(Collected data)
***
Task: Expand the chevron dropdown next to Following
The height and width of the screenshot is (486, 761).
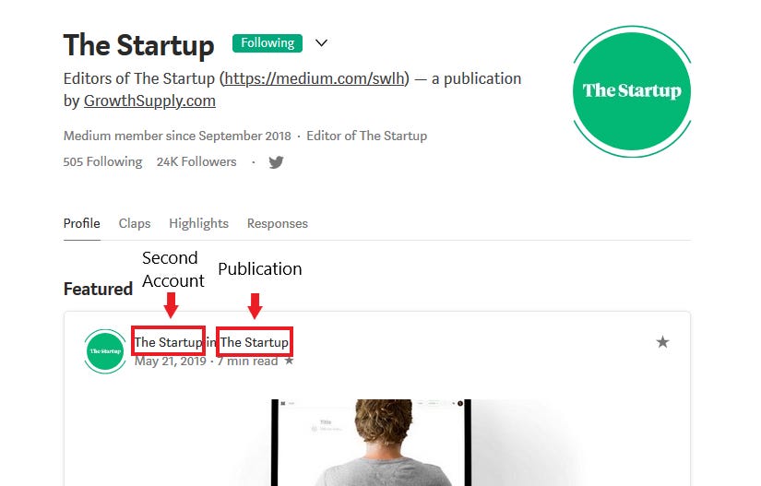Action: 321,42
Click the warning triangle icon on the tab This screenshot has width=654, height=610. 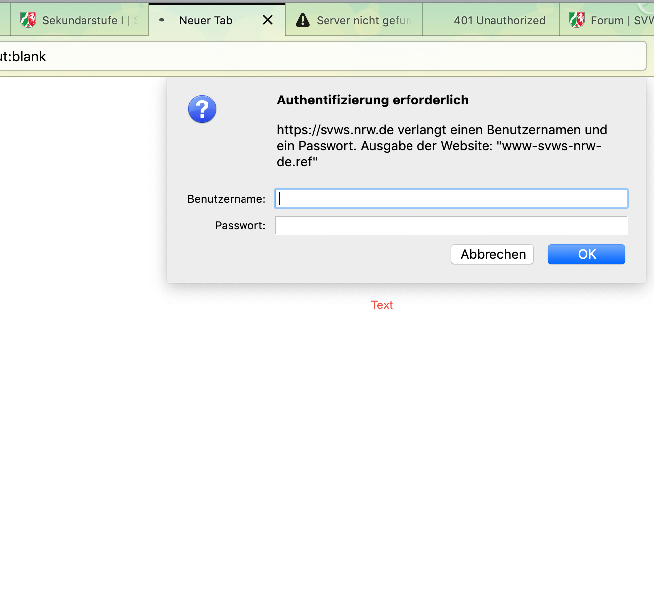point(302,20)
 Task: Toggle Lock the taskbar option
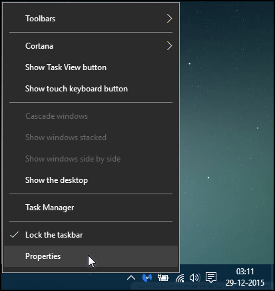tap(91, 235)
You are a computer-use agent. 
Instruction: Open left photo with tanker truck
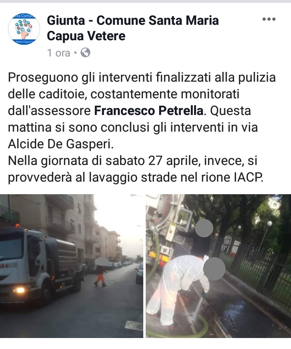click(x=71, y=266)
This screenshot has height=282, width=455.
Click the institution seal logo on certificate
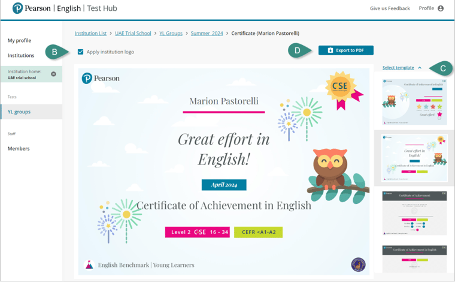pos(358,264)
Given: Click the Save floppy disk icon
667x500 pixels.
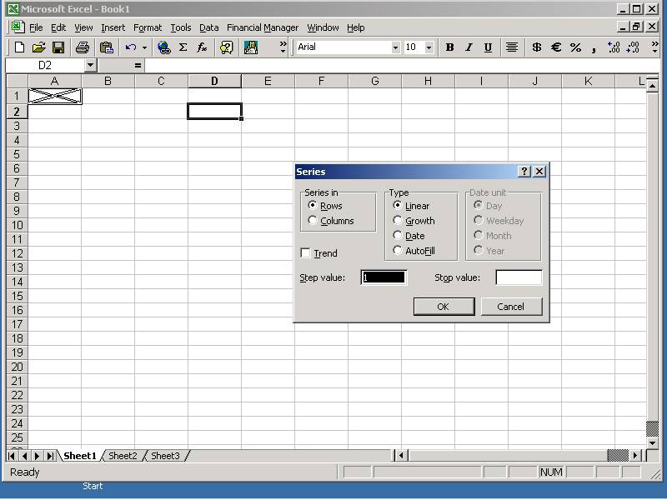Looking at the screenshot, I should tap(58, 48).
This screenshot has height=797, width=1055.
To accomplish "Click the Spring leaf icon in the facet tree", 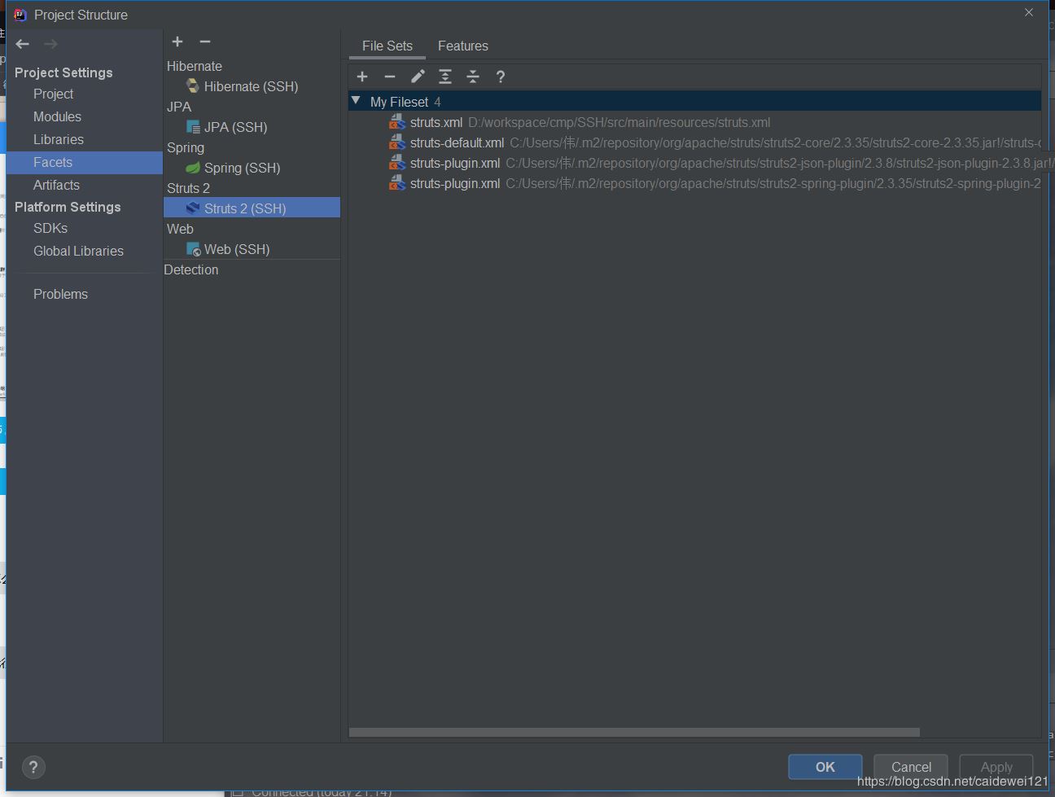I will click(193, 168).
***
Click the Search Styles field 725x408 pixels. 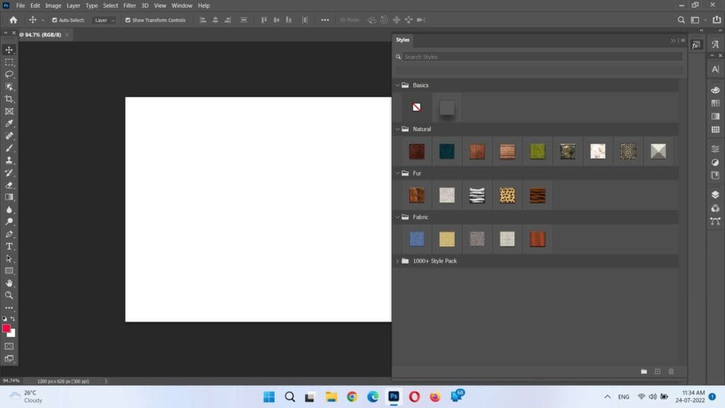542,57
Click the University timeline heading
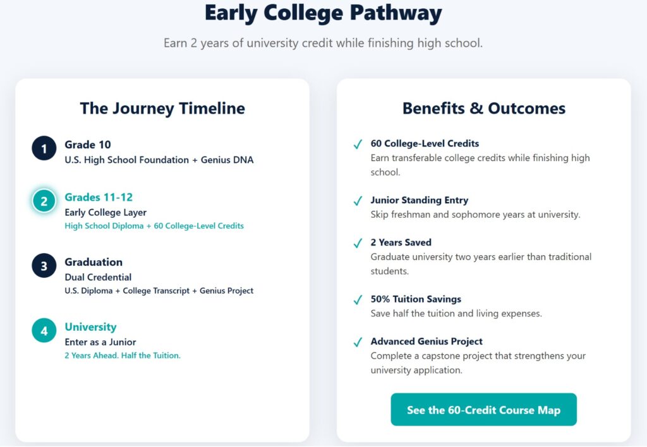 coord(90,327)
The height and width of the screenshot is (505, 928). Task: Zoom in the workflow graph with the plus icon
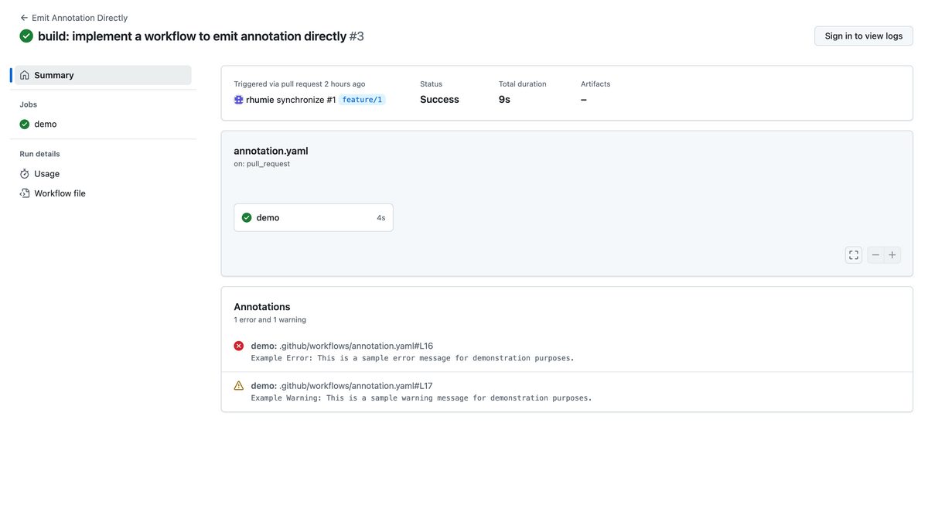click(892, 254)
***
> _WORK ITEM_: Output exactly the lines above, from the line with "Click the institution" to the line with "This screenshot has height=797, width=1055.", both included; skip the pictures.

> _TASK ANSWER_:
Click the institution seal logo on certificate
pos(358,264)
Given: Click the Save floppy disk icon
667x500 pixels.
Looking at the screenshot, I should tap(58, 48).
This screenshot has height=797, width=1055.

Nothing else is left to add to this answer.